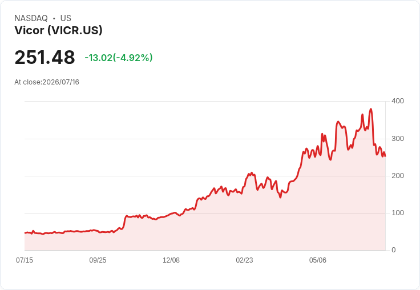Click the 400 y-axis label
This screenshot has height=290, width=420.
[398, 101]
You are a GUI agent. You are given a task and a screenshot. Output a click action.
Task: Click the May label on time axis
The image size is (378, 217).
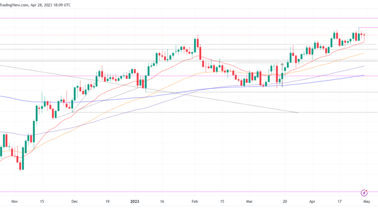[x=367, y=201]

=== Exercise requirements ===
Put the lines above into a numbered list, leaving out any blank lines and the pictures.

=== Output ===
1. Click the 400 y-axis label
2. This screenshot has height=290, width=420.
3. [398, 101]
4. You are a GUI agent. You are given a task and a screenshot. Output a click action.
5. Task: Click the May label on time axis
6. The image size is (378, 217).
7. [x=367, y=201]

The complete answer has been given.